__ASSIGNED TASK__
Nothing but the lines below from the one that contains "This screenshot has" through the one that contains "The image size is (687, 461)." should be retyped, exactly and including both ends. Do not include pictures.

__DATA TO PROCESS__
- - - - - - -

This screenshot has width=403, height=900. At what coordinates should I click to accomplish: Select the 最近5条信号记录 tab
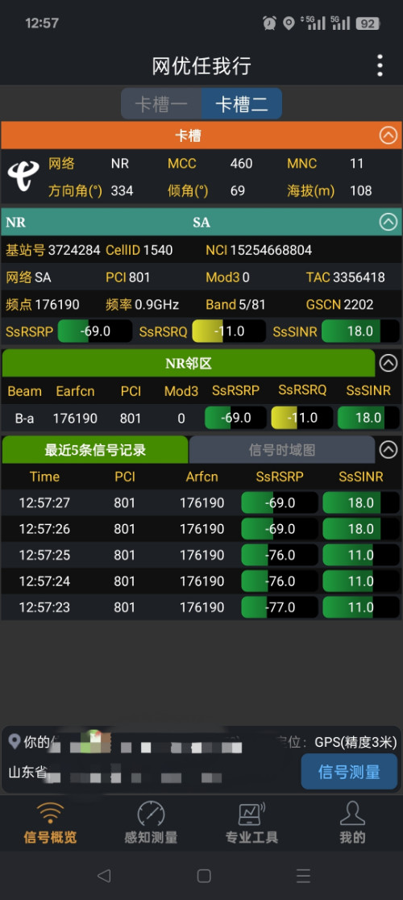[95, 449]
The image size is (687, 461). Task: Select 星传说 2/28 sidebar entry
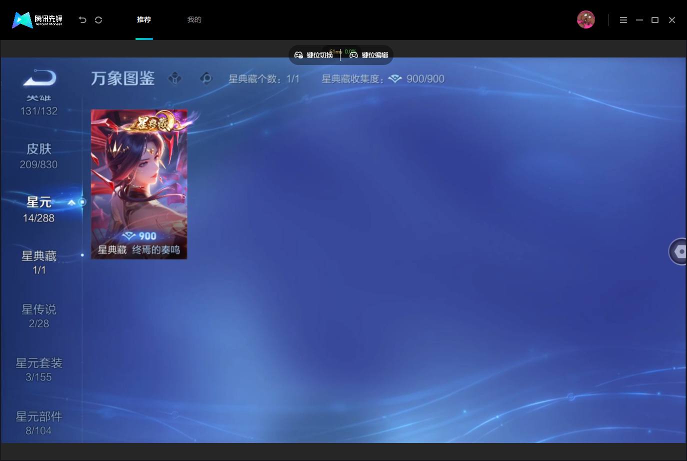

- - - - - - -

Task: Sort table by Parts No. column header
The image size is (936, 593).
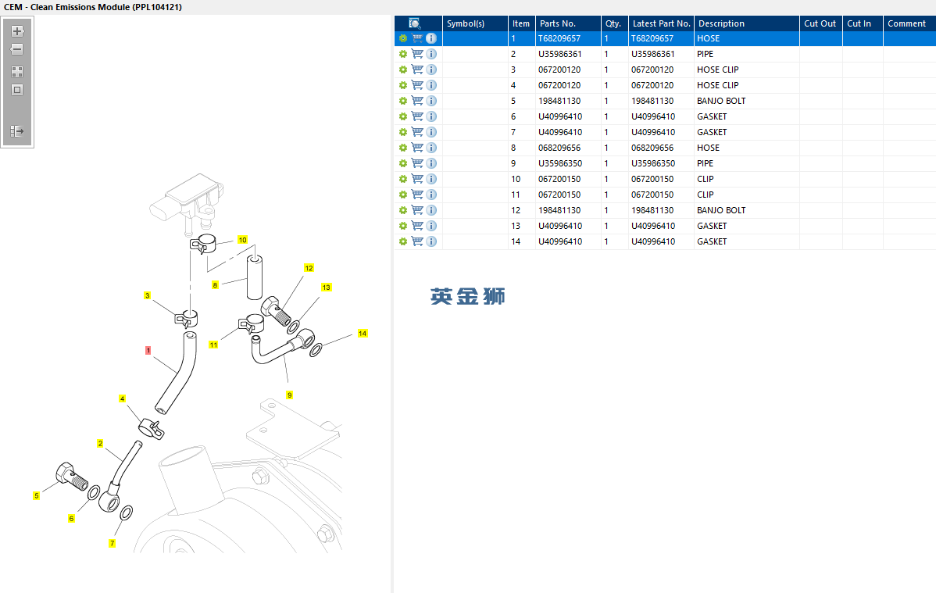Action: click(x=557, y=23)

- - - - - - -

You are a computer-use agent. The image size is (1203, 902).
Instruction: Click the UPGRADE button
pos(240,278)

- - - - - - -

__EXPECTED OUTPUT__
This screenshot has width=403, height=900. At what coordinates should I click to accomplish: Select the 最近5条信号记录 tab
[95, 449]
The image size is (687, 461). Task: Select 星传说 2/28 sidebar entry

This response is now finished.